What does space travel have to do with EARTH? Ask EARTH president José Zaglul, and member of the EARTH University Board of Directors, Franklin Chang Díaz, and they will tell you that both are about dreaming the impossible and achieving it.
On May 5, Chang was inducted into the United States Astronaut Hall of Fame at the Kennedy Space Center in Florida. Chang, who was born and raised in Costa Rica, moved to the United States as a teenager with nothing more than an “impossible” dream of becoming an astronaut. With endless determination, he completed his senior year of high school and undergraduate studies in the US and earned a doctorate in applied plasma physics from the Massachusetts Institute of Technology (MIT). In 1980 he was selected by NASA and in 1981 became the first astronaut not born in America and of Latin American origin.
His relationship with EARTH began approximately eighteen years ago, when the University invited him to speak with students. Chang instantly identified with EARTH, and opportunities for collaboration began to emerge.
“The invitation soon came and resulted in one of the most enriching and profound experiences in my life: my relationship with EARTH. From that moment on I was captivated by the notion, a new concept in agricultural learning in harmony with nature,” said Franklin.
The first collaboration was ambitious: finding a cure for Chagas disease (a fatal illness that affects millions of people the Americas).
Led by Franklin and EARTH, The ChagaSpace Project was a collaborative effort between researchers and scientists from institutions and universities in the US and Latin America to find potential extracts from the tropical forest that could inhibit specific enzymes in the parasite that carries Chagas. In two different space missions, Franklin crystallized the proteins of the parasite, enabling researchers on the ground to conduct targeted experiments.
Beyond the ChagaSpace Project, Franklin remained connected to EARTH, visiting several times and bringing fellow NASA astronauts to campus. He joined the EARTH President’s Advisory Board and opened the door for EARTH students to conduct internships with him at NASA, where they contributed to the creation of the book Costa Rica from Space, co-published by EARTH professor Bert Kohlmann and NASA.
The relationship strengthened when in 2006, Franklin who was now retired from NASA, established Ad Astra Rocket Company Costa Rica on the EARTH-La Flor campus in Costa Rica’s Guanacaste province. Beyond just being located on the EARTH campus, Ad Astra is working with EARTH on research projects in renewable energy.
In recognition of his long-standing friendship and partnership, and his extraordinary contributions to society, in December 2010 Franklin was awarded an honorary doctorate from EARTH.
“The involvement of scientists like Franklin and his colleagues was a huge source of motivation and encouragement for us in our early years. In many ways it validated our educational model; it gave us more credibility. Since we were a new University, having the support of these well-known academics and scientists helped give EARTH a name,” explained José Zaglul of the immeasurable impact Franklin has had on EARTH.

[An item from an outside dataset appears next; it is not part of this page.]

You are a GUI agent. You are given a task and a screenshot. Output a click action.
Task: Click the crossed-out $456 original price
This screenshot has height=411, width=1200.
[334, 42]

This year Franklin became a member of the EARTH University Board of Directors, a position from which he will undoubtedly encourage the Institution to continue innovating and expanding its reach, as it seeks to achieve environmental, social and economic well-being for the planet.
“On my first two space missions I had meticulously photographed the ravaged forest of the planet. It was encouraging to learn that there already was a place of hope where that enormous damage could be reversed from scratch: by shaping ‘leaders of change,’ young minds that could steer a new and sustainable course for life on the planet,” concludes Franklin.